Google Groups no longer supports new Usenet posts or subscriptions. Historical content remains viewable.
Dismiss

How to convert 'ö' to 'oe' or 'o' (or other similar things) in a string?

3,935 views
Skip to first unread message

Peng Yu

unread,
Sep 17, 2016, 12:12:45 PM9/17/16
to
Hi, I want to convert strings in which the characters with accents
should be converted to the ones without accents. Here is my current
code.

========================

$ cat main.sh
#!/usr/bin/env bash
# vim: set noexpandtab tabstop=2:

set -v
./main.py Förstemann
./main.py Frédér8ic@

$ cat main.py
#!/usr/bin/env python
# vim: set noexpandtab tabstop=2 shiftwidth=2 softtabstop=-1 fileencoding=utf-8:

import sys
import unicodedata
print unicodedata.normalize('NFKD',
sys.argv[1].decode('utf-8')).encode('ascii', 'ignore')

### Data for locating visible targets
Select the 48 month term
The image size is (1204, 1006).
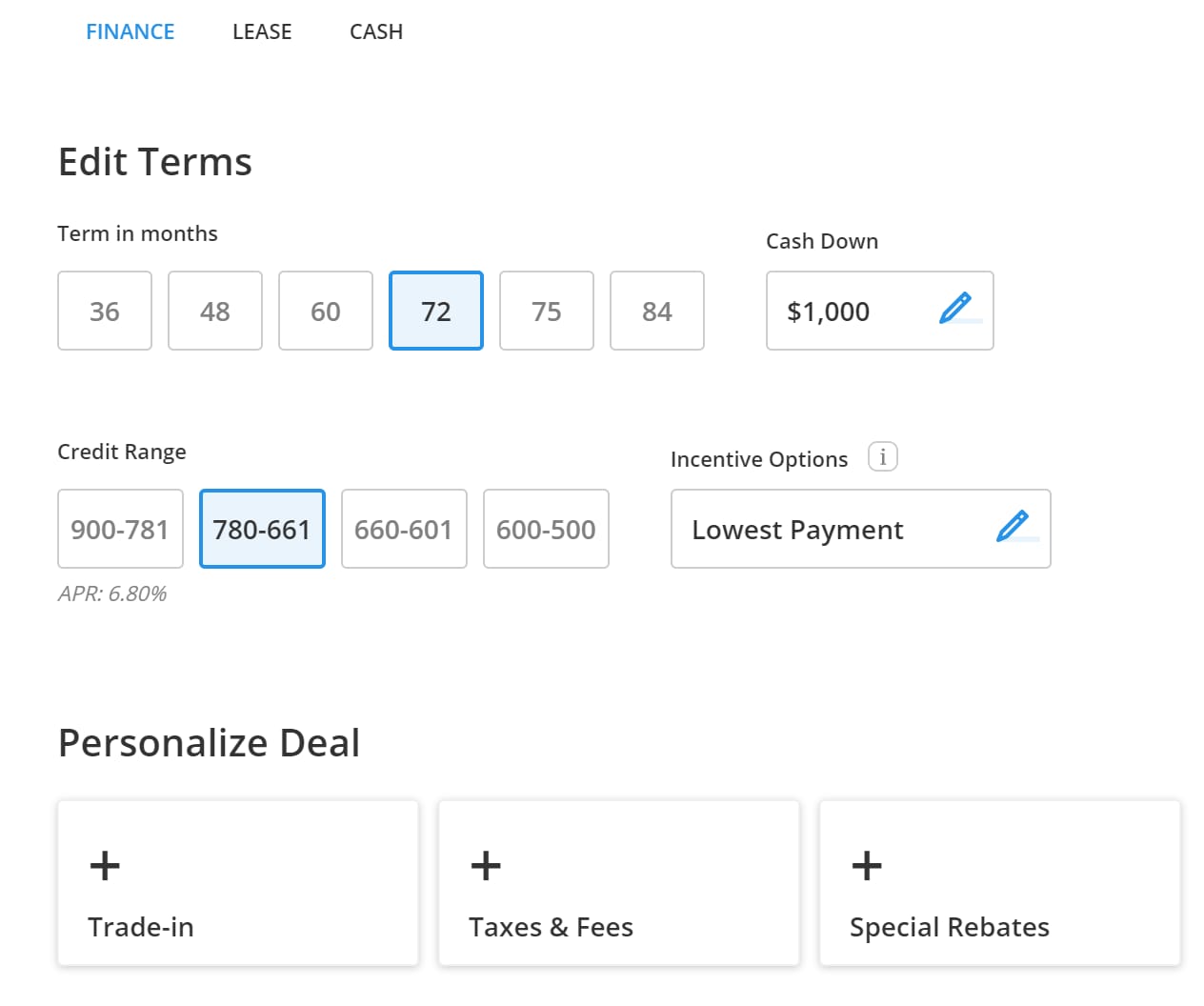[215, 312]
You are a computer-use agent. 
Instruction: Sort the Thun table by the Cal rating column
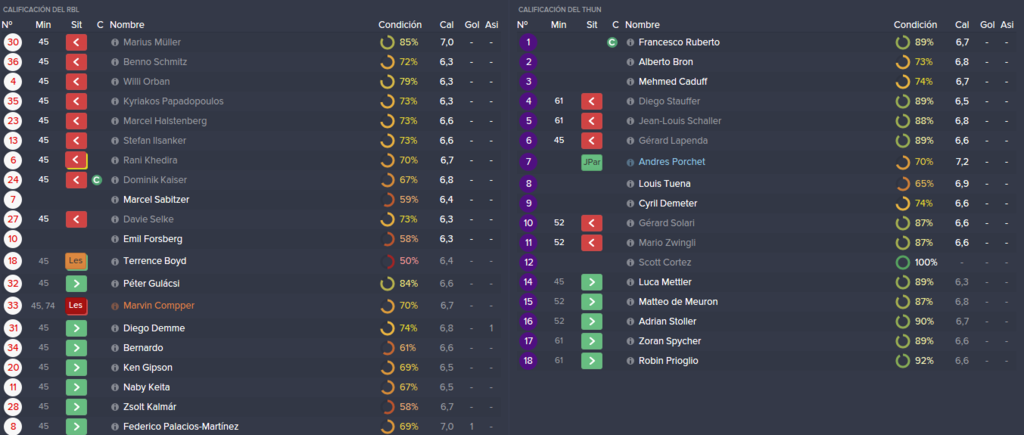point(962,25)
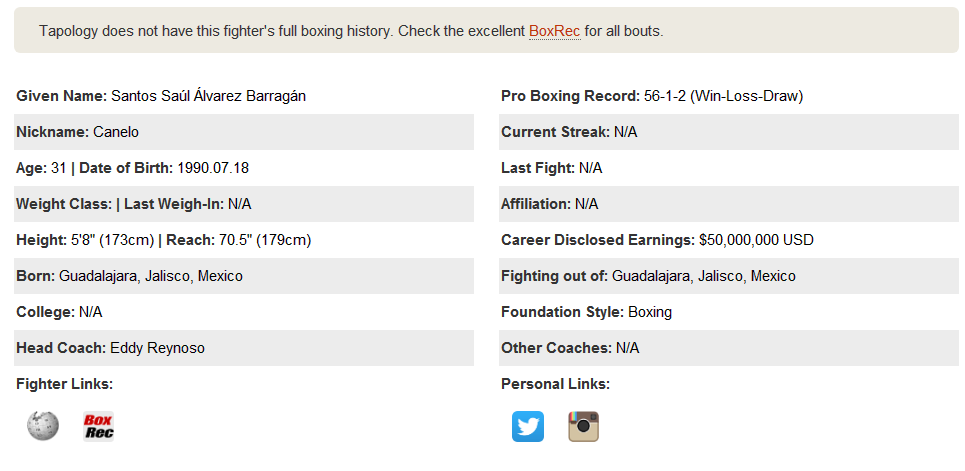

### EXERCISE TASKS
**1)** Print the listing again as it stands, from the line with "You are a computer-use agent." through the end of the listing, including both ends. Leave the pictures out of your answer.
**2)** Carry on the forum thread about turning accented characters into plain ones, starting after its last line.

### PER-TASK OUTPUTS
**1)**
You are a computer-use agent. 
Instruction: Sort the Thun table by the Cal rating column
point(962,25)

**2)**
========================

The complication is that some characters have more than one way of
conversions. E.g., 'ö' can be converted to either 'oe' or 'o'. I want
to get all the possible conversions of a string. Does anybody know a
good way to do so? Thanks.

--
Regards,
Peng

Kouli

unread,
Sep 17, 2016, 1:06:55 PM9/17/16
to

Martin Schöön

unread,
Sep 17, 2016, 4:20:25 PM9/17/16
to
Den 2016-09-17 skrev Kouli <d...@kou.li>:
> Hello, try the Unidecode module - https://pypi.python.org/pypi/Unidecode.
>
> Kouli
>
> On Sat, Sep 17, 2016 at 6:12 PM, Peng Yu <peng...@gmail.com> wrote:
>> Hi, I want to convert strings in which the characters with accents
>> should be converted to the ones without accents. Here is my current
>> code.

Side note from Sweden. Å, ä and ö are not accented characters in our
language. They are characters of their own. If you want to look up
someone called Öhman in the phone directory you go to the Ö section
not the O section.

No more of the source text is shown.